Space telescopes provide a good example of the advantages of an integrated program, with its vastly greater capabilities for deployment and operation, in particular the large object vehicle and ion propulsion for orbit transfer.
With the large object vehicle a 10 meter mirror can be put into LEO in a single launch, with no sectioning or deployment required. Adjustments can be made at the space station, and the telescope moved to any desired orbit, at a weight as high as 20 tons. The issue of placement should be re-evaluated within the context of an integrated program and its greater capabilities, and other parameters also.
Design problems include the following. The mirror must maintain its shape, with a structure whose weight is moderate, 20 tons at most. The mirror must withstand the launch well enough to be calibrated. The temperature and regulation strategy must be determined. The material and thickness of the bearer of the optical surface, and its method of attachment to the truss, must be decided on. The telescope must retain its optical shape during an observation, with any active controls in operation. The power consumption and method of supply must be determined; for one possibility, a standard power module could supply power to a suite of telescopes via microwave transmission. Although other possibilities can be implemented in an integrated program, data from the focal plane is generally transmitted electronically. Channels and archiving methods of sufficient capacity must be devised.

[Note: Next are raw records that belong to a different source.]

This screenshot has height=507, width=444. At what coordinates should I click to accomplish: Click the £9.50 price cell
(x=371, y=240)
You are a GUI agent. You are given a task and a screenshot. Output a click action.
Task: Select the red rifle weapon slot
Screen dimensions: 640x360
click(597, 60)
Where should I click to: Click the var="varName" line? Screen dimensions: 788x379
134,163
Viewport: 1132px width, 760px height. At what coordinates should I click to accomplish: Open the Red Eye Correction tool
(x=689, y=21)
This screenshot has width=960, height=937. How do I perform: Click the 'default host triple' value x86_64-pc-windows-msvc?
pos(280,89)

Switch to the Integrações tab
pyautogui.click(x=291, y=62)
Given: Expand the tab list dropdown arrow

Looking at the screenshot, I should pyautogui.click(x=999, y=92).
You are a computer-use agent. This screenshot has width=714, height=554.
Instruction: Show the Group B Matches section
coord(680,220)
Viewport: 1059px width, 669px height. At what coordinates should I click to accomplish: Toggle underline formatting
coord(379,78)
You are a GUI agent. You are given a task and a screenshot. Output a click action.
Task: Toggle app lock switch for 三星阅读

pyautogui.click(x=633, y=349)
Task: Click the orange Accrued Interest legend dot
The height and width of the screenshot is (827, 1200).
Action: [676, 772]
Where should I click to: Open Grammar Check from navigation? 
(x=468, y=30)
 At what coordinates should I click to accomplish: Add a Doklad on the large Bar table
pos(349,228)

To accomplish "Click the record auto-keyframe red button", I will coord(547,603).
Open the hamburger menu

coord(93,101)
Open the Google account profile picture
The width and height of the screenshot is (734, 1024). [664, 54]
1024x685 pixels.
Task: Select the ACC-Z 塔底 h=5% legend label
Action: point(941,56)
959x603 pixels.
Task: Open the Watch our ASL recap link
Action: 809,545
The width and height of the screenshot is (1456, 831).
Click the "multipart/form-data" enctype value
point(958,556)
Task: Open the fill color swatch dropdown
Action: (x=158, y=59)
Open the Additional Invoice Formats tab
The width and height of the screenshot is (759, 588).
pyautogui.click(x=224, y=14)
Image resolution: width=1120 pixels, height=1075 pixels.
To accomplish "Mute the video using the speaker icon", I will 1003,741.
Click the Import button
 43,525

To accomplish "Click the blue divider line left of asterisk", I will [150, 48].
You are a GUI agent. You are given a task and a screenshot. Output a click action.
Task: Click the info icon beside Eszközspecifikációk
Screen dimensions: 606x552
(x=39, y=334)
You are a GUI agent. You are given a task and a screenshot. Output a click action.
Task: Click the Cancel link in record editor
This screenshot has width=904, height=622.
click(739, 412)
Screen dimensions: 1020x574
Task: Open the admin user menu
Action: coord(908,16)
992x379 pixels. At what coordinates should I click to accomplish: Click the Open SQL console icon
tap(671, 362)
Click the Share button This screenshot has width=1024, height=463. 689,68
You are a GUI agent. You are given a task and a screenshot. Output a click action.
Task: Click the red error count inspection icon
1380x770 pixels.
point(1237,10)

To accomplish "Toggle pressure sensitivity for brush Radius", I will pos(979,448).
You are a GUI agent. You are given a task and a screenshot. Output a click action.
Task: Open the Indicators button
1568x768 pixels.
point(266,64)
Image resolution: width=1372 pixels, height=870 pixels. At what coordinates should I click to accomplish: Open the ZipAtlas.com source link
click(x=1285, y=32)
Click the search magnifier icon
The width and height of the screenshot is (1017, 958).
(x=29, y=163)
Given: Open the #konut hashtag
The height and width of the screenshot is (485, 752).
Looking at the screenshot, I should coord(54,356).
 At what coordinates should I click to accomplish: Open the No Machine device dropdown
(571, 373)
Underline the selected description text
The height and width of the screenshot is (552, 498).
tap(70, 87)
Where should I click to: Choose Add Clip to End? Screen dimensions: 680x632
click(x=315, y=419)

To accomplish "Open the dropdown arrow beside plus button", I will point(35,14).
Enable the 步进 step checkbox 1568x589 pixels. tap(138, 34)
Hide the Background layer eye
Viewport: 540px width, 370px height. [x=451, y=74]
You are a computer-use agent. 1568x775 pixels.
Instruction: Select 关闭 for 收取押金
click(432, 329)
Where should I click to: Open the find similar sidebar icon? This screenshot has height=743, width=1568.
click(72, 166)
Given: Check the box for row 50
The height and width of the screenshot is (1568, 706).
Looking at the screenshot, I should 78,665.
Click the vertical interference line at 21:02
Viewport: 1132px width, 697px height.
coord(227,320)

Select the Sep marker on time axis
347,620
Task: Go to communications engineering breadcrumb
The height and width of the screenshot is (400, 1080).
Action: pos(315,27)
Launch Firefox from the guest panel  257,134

There seem to be two overall strategies, a "big dumb truss", which withstands the launch and has little active control, and a lightweight "smart" truss, which might use more active control methods, a thin mirror, etc. A major consideration in design decisions should be the marginal cost of additional units. In the case of a lightweight truss, calibration is supposed to be feasible after unfolding for very lightweight mirrors. For another approach, during launch the light truss can be supported along members by contact with resting surfaces on a heavier truss. In orbit the light truss is separated from the heavy one; the heavy truss is returned to earth for reuse.
The value of 10 meters mentioned above was used for illustration; the diameter of a basic space telescope might be between 8.5 meters (the largest mirrors currently made) and 13 meters (the capacity of the large object vehicle). An interesting possibility is to make mirrors of various sizes as arrays of hexagonal mirrors of outer diameter 5 meters. A seven mirror array then fits in the large object vehicle. The atomic unit might be a tunable thin mirror attached to a truss. Trusses are assembled into a "supertruss"; this is tunable and also can have disturbance rejection (e.g.,after steering). The supertruss tuning need only get the mirror surfaces within the limits of their tuning range. Alternative methods involving secondary mirror tuning can also be considered. The equilibration time needs to be somewhat less than a typical observation time. Steering might be done with jets, since in an integrated program replenishment is provided. A low altitude might be preferred due to operational considerations.
Quite large telescopes might be possible with these methods, say 6 or 7 rings (126 or 168 mirrors). A factory with adequate production rate is needed. Spinning might be possible for off-axis mirrors by spinning them in pairs at the ends of a boom. A variable force grinder then grinds a mirror to a shape adequate for polishing. The cost of such a telescope might be kept under $3 billion.
Interferometry with multiple 10 meter (or larger) telescopes is of interest. The telescopes must have the ability to send a beam to a combiner box; this can do all the work, so that minimal additional facilities are required on the telescope (and hence can be built in from the start). The integrated program might relax design constraints on telescopes at other wavelengths, or on multi-wavelength configurations. Radio telescopes are of interest, in particular for interferometry with a baseline equal to the diameter of Earth's orbit.
Various of the foregoing suggestions are already under consideration, for example the use of lasers in coordinating space telescopes for interferometry, and various designs for orbiting mirrors. The new ingredients are the large object vehicle, and ion propulsion for orbit transfer; larger and heavier objects can be put in LEO and moved to any orbit, even solar. Costs of large space telescopes might be reduced to the point where earthbound telescopes might even be obsolete (although this is a complicated issue).